Detection of Antibodies to a Recombinant gag Protein Derived from Human Endogenous Retrovirus Clone 4-1 in Autoimmune Diseases

To investigate whether human endogenous retroviruses (HERV) contribute to autoimmune diseases, we prepared a recombinant p30 ^gag protein derived from clone 4-1 of the HERV family, using a baculovirus-vector system. This p30 ^gag protein (CA41B) was approximately 30 kDa, as expected, and reacted with antibodies for p30 ^gag purified from both murine and feline leukemia virus. This result suggested that the antigenic determinant for p30 ^gag was well conserved in CA41B. Analysis of serum antibodies to p30 ^gag in patients with autoimmune diseases was done by Western blotting. CA41B detected anti-p30 ^gag antibodies in 48.3% of systemic lupus erythematosus (SLE) patients, 35.0% of Sjögren's syndrome (SS) patients, and 33.3% of mixed connective tissue disease (MCTD) patients, whereas no anti-p30 ^gag antibodies were found in healthy subjects. This suggested that HERV p30 ^gag or other retroviral p30 ^gag proteins possessing the same antigenic determinant as CA41B may play a role in these diseases.

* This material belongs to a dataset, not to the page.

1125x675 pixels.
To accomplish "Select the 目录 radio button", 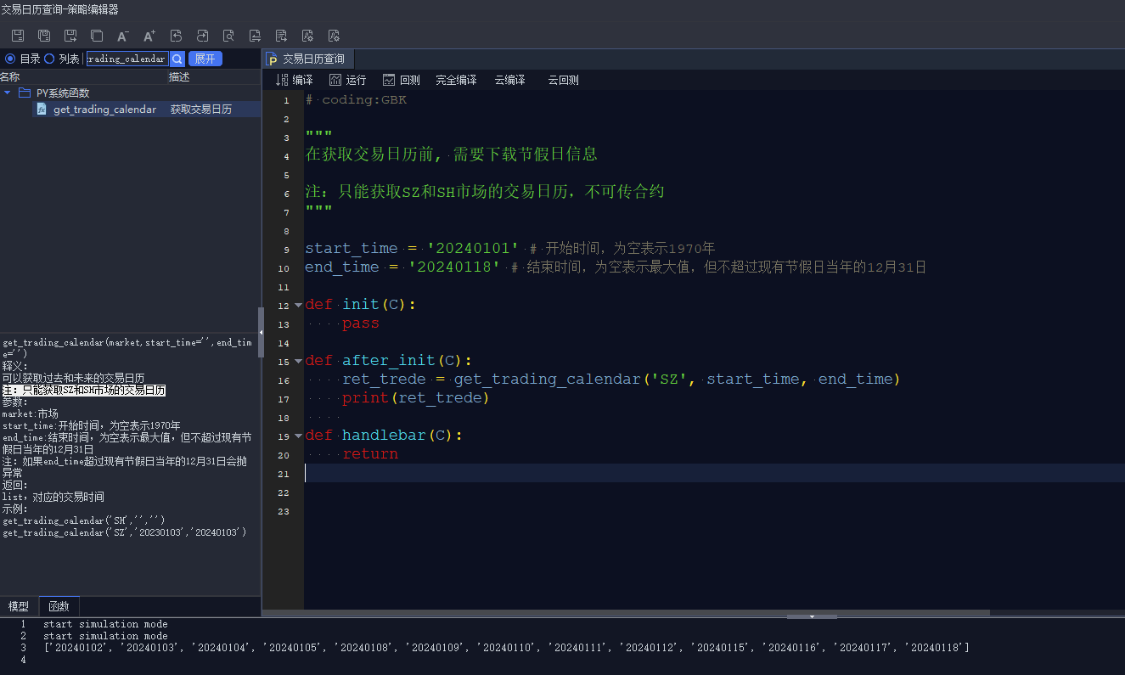I will 10,59.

Although detection of antibodies to HERV p30 ^gag in autoimmune diseases is indirect evidence that HERV proteins are involved, this study showed that patients with autoimmune diseases have antibodies to HERV p30 ^gag using a recombinant HERV protein rather than synthetic peptides based on HERV or retroviral proteins of other species.